Its been 3 months since I started with machine learning. Coming from a web development background, my first choice of tool for performing data analysis was python. Primary reason why I chose python was the familiarity with language. But soon enough I started to realize its not an optimal environment for data analytics. Because my programming background heavily influenced my workflow, I kept shuffling across multiple tools; terminal for running the script, sublime for writing python code and matplotlib chart viewers for visualizing the data. I wanted a better workflow to work with data. A workflow that will allow me to easily try out different visualizations, navigate through data without writing much code and keep a history of operations I performed.

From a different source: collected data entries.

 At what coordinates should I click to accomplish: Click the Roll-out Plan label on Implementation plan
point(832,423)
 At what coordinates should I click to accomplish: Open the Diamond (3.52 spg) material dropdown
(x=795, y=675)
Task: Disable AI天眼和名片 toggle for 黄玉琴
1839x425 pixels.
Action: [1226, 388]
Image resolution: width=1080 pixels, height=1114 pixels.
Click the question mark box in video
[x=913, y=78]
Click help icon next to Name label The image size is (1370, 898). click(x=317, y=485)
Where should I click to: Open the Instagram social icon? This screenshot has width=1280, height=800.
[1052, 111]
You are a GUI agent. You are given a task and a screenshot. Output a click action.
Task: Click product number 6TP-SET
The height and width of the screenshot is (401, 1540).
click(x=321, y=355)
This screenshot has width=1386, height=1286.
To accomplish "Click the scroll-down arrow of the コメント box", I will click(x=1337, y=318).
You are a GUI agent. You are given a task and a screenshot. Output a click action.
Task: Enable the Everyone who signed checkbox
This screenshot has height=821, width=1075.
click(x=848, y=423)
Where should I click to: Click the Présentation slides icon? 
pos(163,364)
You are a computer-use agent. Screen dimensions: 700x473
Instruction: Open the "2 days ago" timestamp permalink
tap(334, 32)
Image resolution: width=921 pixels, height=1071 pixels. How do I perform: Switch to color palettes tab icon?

Since I knew R is the most used programming language for data science, I decided to give it a try. I downloaded R distribution from the website. I started by executing some commands on the terminal, initial impressions were good. However, I could not find more efficient way to explore the data than earlier. Then I came across RStudio. RStudio is awesome. It allowed me pin down all points of interest within a single window. It shows me plots, help for R functions, data explorer and simplitstic editor for writing code. I loved the way I could execute commands on RConsole and see the output immediately on the plots tab. This allowed me to keep iterating quickly. Later, I started learning more about the language. RStudio also shows the help for functions in R, it has been the most useful feature for me. I’m discovering more and more as I learn about the language and ecosystem of packages. But as of now, R is definitely a way to go for my machine learning explorations.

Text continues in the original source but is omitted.